Dans le cadre de la sortie du film Citizenfour sur l’affaire Snowden, Impact Campus s’est entretenu avec Stéphane Leman-Langlois, professeur à l’École de service social de l’Université Laval et spécialiste de l’utilisation de technologies de contrôle par la police.
Citizenfour est un film qui pénètre dans l’intimité d’Edward Snowden alors que celui-ci tente de révéler une menace à la vie privée de l’ensemble de la planète. Un double propos dans le contexte qui rappelle celle d’Internet, à la fois outil d’émancipation et de répression. Edward Snowden a entre autre mis au jour que les gouvernements occidentaux surveillent systématiquement leurs propres citoyens ainsi que le reste du monde. Des accusations qui ont ébranlé la confiance de la population envers leurs gouvernements et les grands fournisseurs de services informatiques.
Pour Snowden, le travail de la NSA est tout simplement « la plus grande oeuvre d’oppression de l’histoire de l’humanité ». Ainsi, au-delà de la vie privée, c’est une vision de l’avenir de l’ère de l’information qui est en jeu. Des révélations qui n’ont toutefois pas réellement modifié la donne en ce qui concerne les agissements du gouvernement. C’est à tout le moins ce que pense Stéphane Leman-Langlois. « Le Service canadien du renseignement et de sécurité (SCRS), son travail principal ce n’est pas de surveiller les activités criminelles. Ce que le SCRS fait, c’est de surveiller les activités politiques des gens ».
Ainsi, comme Snowden l’affirme dans le film, le principal but de la surveillance n’est pas réellement d’empêcher des attentats. « On ramasse cette information-là pour être sûr d’avoir tout, mais des cas où on n’aurait pas réussi à mener une enquête correctement à cause du manque de ces informations-là, il n’y en a pas », explique M. Leman-Langlois. « Au plus fort du scandale Snowden, on a demandé aux responsables de divers organismes de renseignement de donner des exemples d’attentats qui auraient été détournés et ils n’en ont pas trouvé. La surveillance effectuée par la NSA était accessoire ».
Si les gouvernements surveillent les populations, c’est avant tout parce qu’ils le peuvent, déplore M. Leman-Langlois : « Malgré le fait que ce ne soit pas suprêmement intéressant, il n’y a pas de raison de pas prendre tous ses outils. Quand on va faire un travail, on amène la boîte à outils au complet ».
À défaut de pouvoir se concentrer sur les activités criminelles et de sécurité nationale, les grandes institutions de surveillance de Canada et d’ailleurs s’intéressent aux activités politiques des citoyens. « Au Canada, le SCRS cible de plus en plus les groupes environnementalistes.

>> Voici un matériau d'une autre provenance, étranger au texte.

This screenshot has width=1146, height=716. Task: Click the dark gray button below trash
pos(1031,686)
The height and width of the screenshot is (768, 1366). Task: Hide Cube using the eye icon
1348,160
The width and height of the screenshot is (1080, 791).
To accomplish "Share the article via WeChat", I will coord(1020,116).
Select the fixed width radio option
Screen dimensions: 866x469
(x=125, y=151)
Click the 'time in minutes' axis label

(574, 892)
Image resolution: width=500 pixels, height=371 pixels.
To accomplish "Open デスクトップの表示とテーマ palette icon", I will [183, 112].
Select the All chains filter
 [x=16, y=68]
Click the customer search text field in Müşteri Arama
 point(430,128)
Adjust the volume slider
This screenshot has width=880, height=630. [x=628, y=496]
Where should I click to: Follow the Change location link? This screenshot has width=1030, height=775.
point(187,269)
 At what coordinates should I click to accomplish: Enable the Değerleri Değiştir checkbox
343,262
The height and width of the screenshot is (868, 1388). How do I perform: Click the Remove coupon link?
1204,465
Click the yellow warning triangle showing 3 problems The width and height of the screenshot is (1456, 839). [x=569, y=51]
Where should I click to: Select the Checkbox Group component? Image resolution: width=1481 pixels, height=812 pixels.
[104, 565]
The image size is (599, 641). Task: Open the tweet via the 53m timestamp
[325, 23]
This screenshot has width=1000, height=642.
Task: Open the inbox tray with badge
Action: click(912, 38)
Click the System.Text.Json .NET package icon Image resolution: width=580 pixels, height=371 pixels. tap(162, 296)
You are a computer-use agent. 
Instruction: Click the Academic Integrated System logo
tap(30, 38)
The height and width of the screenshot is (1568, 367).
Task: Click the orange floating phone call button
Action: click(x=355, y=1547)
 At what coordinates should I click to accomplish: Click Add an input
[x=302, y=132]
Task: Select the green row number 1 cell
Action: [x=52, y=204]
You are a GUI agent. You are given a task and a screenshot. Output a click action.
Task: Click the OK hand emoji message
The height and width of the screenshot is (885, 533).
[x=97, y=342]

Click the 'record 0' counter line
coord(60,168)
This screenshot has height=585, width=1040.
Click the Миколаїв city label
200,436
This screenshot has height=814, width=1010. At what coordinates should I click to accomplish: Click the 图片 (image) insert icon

Ils les appellent des radicaux, mais ils n’ont pas d’agenda d’actions radicales et on passe un temps fou à les surveiller », indique l’expert en surveillance.
Dans Citizenfour, il est beaucoup question de métadonnées. Il peut sembler tout à fait inoffensif que les gouvernements aient en leur propriété des données somme toute bénignes telles que votre liste d’appels téléphonique et leur durée, mais il s’agit toutefois d’informations qui peuvent en dire long sur nos habitudes de vie. « Notre vie est numérisée », explique M. Leman-Langlois. « C’est sûr que les gens s’imaginent que leurs courriels sont surveillés, mais il y a tellement d’autre chose que l’on fait dans une journée ordinaire qui semble ne rien avoir à faire avec Internet, mais qui finalement se retrouve à laisser une trace dans une banque de données quelque part ».